■ MATERIAL FOR THIS TASK:
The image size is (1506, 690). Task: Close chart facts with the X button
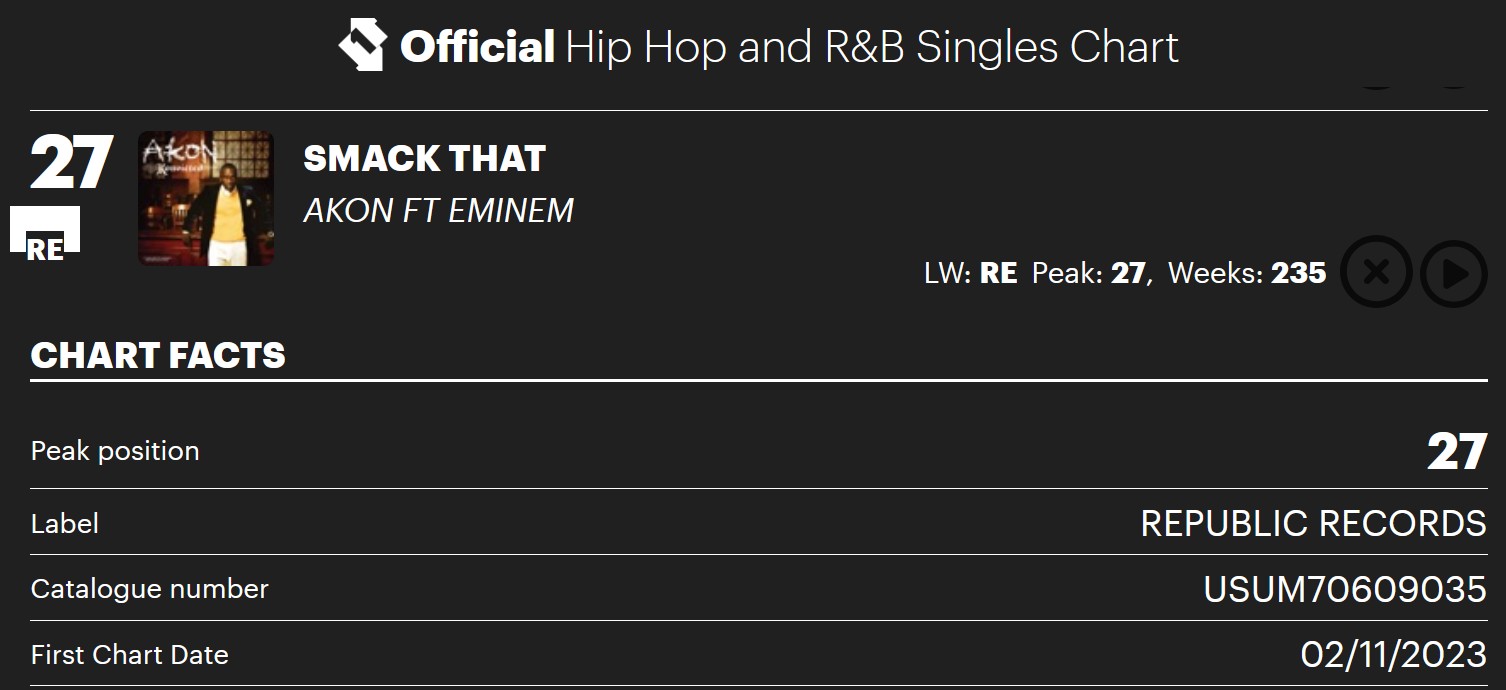coord(1375,272)
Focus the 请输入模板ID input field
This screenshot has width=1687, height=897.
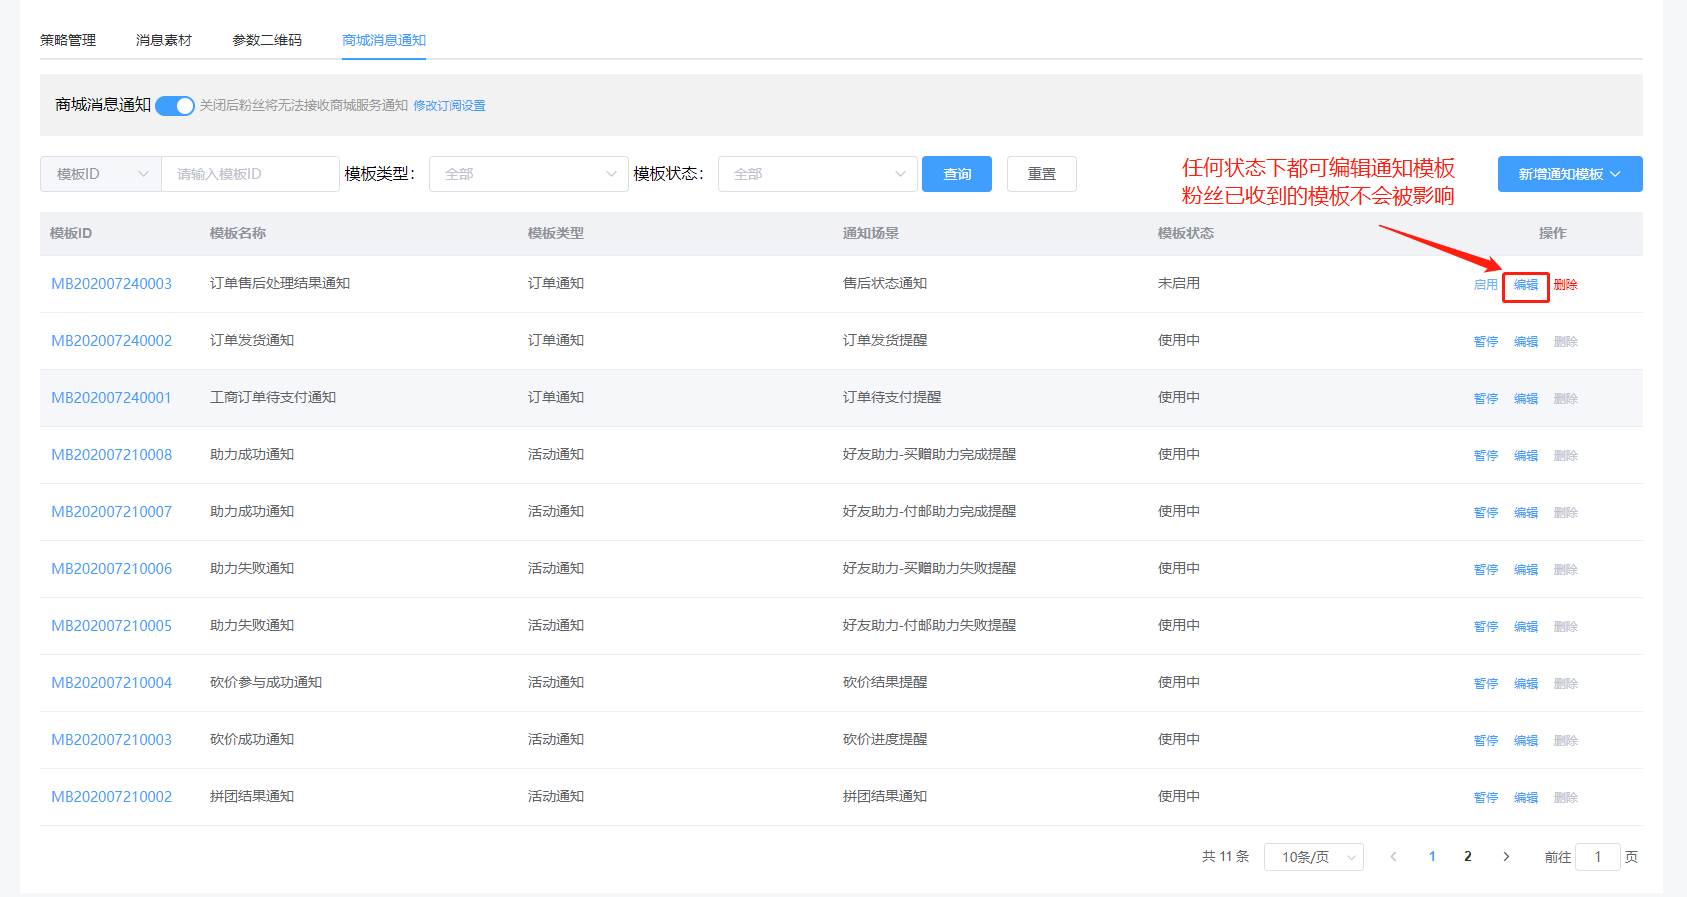click(x=250, y=174)
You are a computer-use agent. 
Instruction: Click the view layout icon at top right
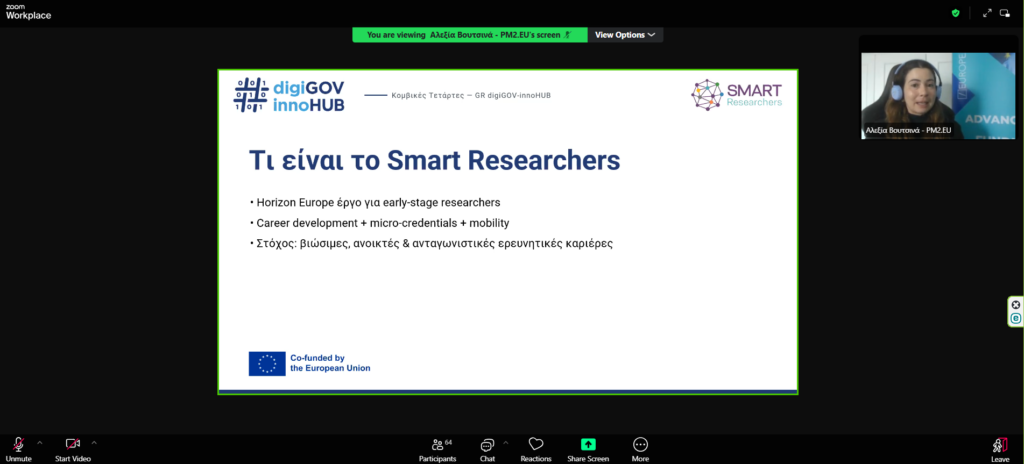(x=1008, y=13)
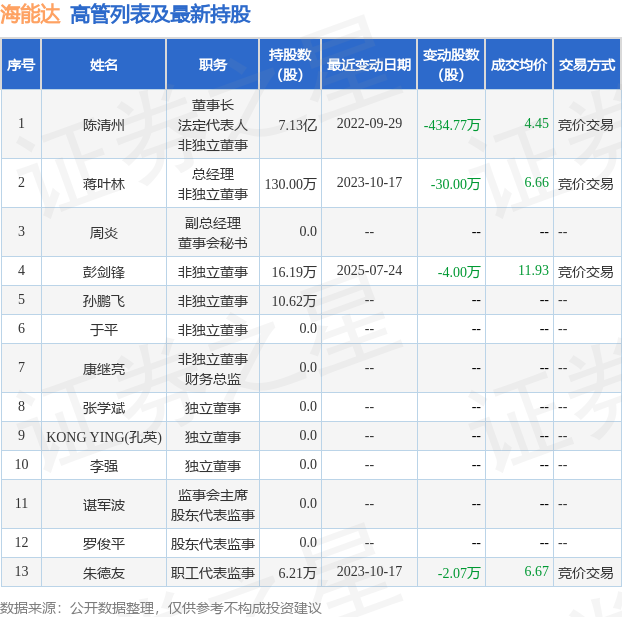Select the 最近变动日期 column header
Screen dimensions: 622x617
coord(369,64)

■ YOUR OBJECTIVE: Copy the listing above word for word, leaving out the pictures.

■ SOLUTION FOR THIS EXERCISE:
The image size is (1506, 690). Task: Close chart facts with the X button
coord(1375,272)
Focus the 请输入模板ID input field
This screenshot has width=1687, height=897.
click(x=250, y=174)
You are a computer-use agent. 
Instruction: Click the view layout icon at top right
(x=1008, y=13)
Select the 最近变动日期 column header
Screen dimensions: 622x617
coord(369,64)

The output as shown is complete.